Laporan tertanggal 18 Februari 2026 tersebut ditujukan kepada Kejaksaan Agung Republik Indonesia cq. Kejaksaan Negeri Sumenep dan Komisi Pemberantasan Korupsi (KPK). Surat tersebut juga ditembuskan ke BPK Perwakilan Jawa Timur, BPKP Provinsi Jawa Timur, Bupati Sumenep, Polres Sumenep, serta DPRD Kabupaten Sumenep.
Dalam dokumen laporannya, TOPAN menyebut total Dana Desa yang diterima Desa Kebundadap Timur sepanjang Tahun Anggaran 2021 hingga 2025 mencapai Rp 3.882.357.000.
Sorotan utama tertuju pada realisasi Tahun Anggaran 2025. Berdasarkan data yang diakses melalui laman resmi Kementerian Keuangan, dana yang telah tersalurkan disebut sebesar Rp 935.186.000 dalam dua tahap. Namun, realisasi kegiatan yang tercatat dalam sistem hanya sebesar Rp 427.436.507 dengan 10 item kegiatan.

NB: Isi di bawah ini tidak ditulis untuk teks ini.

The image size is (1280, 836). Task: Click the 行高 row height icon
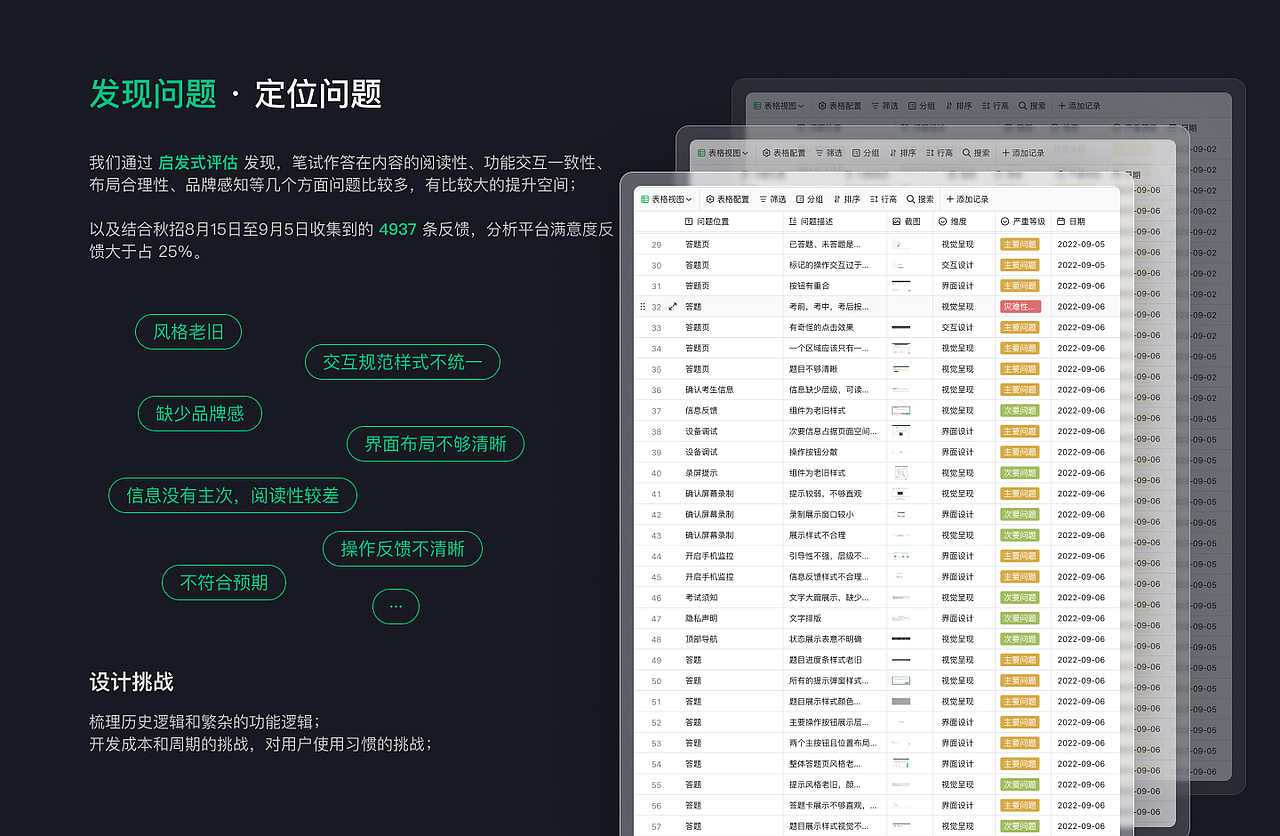[x=872, y=199]
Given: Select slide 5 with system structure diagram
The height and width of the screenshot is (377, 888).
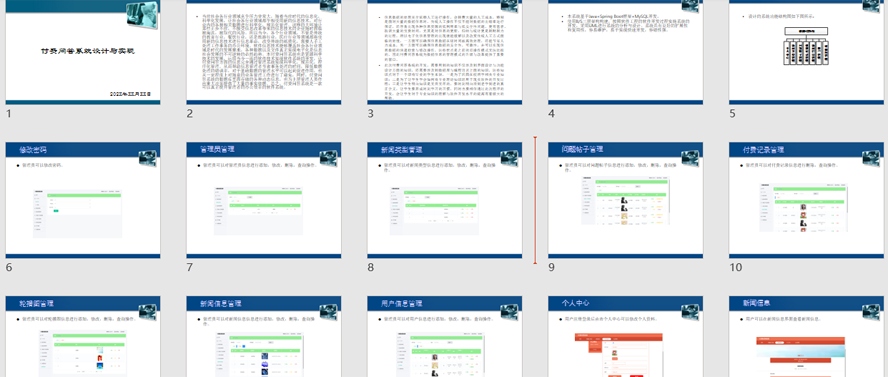Looking at the screenshot, I should tap(806, 52).
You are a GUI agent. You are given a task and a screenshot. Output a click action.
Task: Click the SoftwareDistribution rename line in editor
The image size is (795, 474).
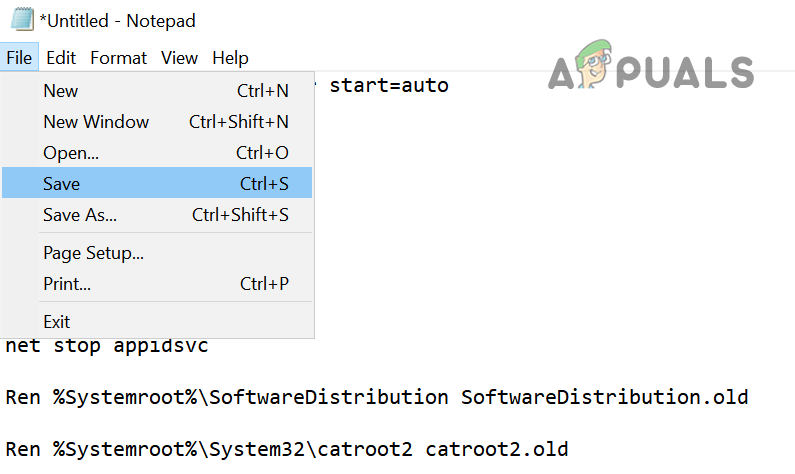376,397
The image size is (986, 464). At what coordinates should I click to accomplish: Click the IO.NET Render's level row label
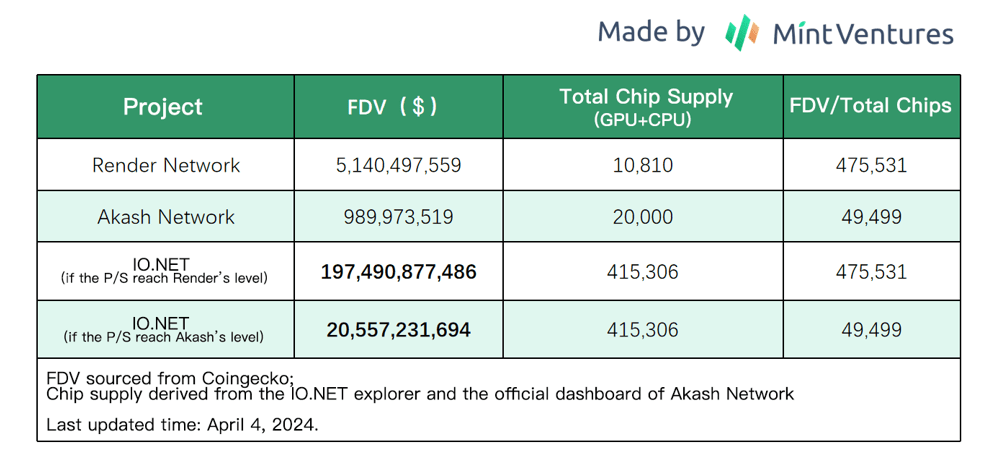pyautogui.click(x=162, y=271)
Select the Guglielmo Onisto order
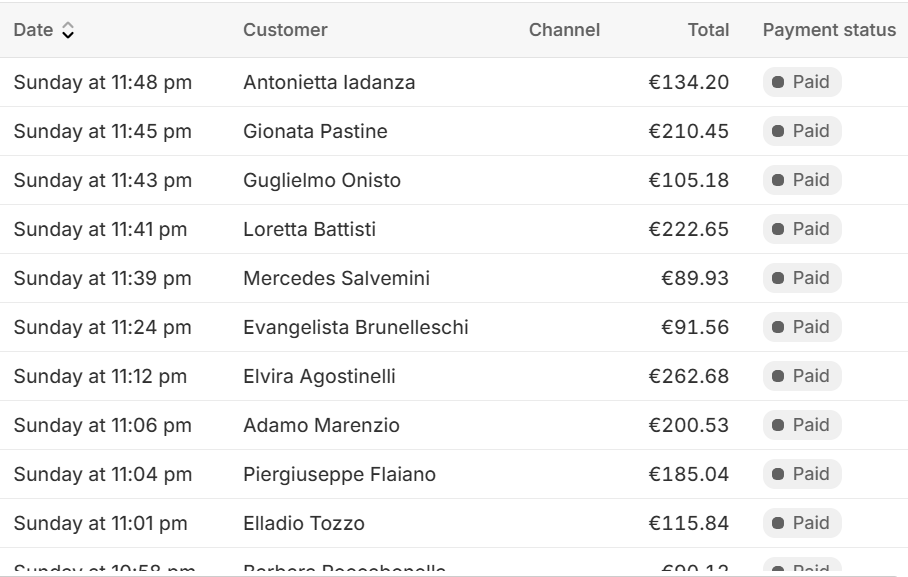The width and height of the screenshot is (908, 577). tap(454, 180)
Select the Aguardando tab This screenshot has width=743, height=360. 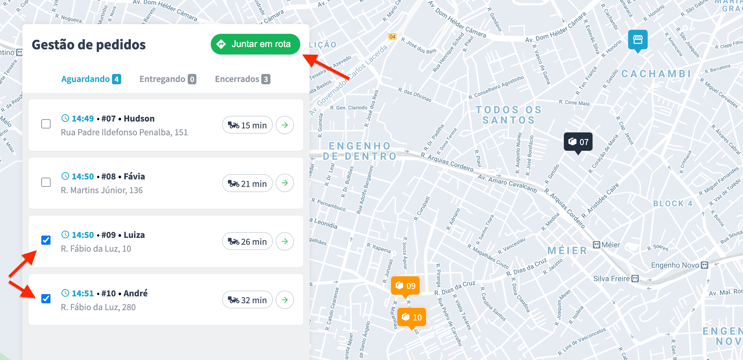point(91,79)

Berdasarkan perbandingan data tersebut, TOPAN mengklaim terdapat selisih anggaran yang belum tercantum dalam rekap kegiatan pada sistem yang dapat diakses publik.
H. Tri Ahmad Al-Hosaini, atas nama Ketua Umum LSM TOPAN, menyampaikan bahwa laporan tersebut dilayangkan setelah pihaknya lebih dulu mengirimkan surat permohonan klarifikasi terkait realisasi penggunaan Dana Desa Tahun Anggaran 2021–2025.
“Surat klarifikasi telah kami kirimkan sejak 3 Februari 2026 kepada kepala desa, camat, Inspektorat, serta DMPD Kabupaten Sumenep. Namun hingga laporan ini kami sampaikan, belum ada jawaban resmi sebagai bahan pembanding,” ujarnya.
Selain dugaan selisih anggaran, TOPAN juga mempertanyakan pelaksanaan sejumlah kegiatan fisik desa, penggunaan anggaran kesehatan seperti posyandu dan polindes, pelatihan tenaga kesehatan, sistem informasi desa, serta honor operator desa yang dinilai cukup besar setiap tahunnya.
Atas dasar itu, TOPAN meminta aparat penegak hukum membentuk tim audit independen untuk memeriksa penggunaan Dana Desa Tahun Anggaran 2021–2025, mencakup kegiatan fisik, bantuan sosial, operasional pemerintahan desa, maupun honorarium.
Upaya konfirmasi telah dilakukan awak media kepada Kepala Desa Kebundadap Timur, Rismawati, melalui pesan WhatsApp pada 19 Februari 2026. Hingga berita ini diterbitkan, pesan tersebut belum mendapat tanggapan.
Dugaan yang disampaikan LSM TOPAN tersebut kini menjadi kewenangan aparat penegak hukum untuk dilakukan telaah dan pendalaman lebih lanjut.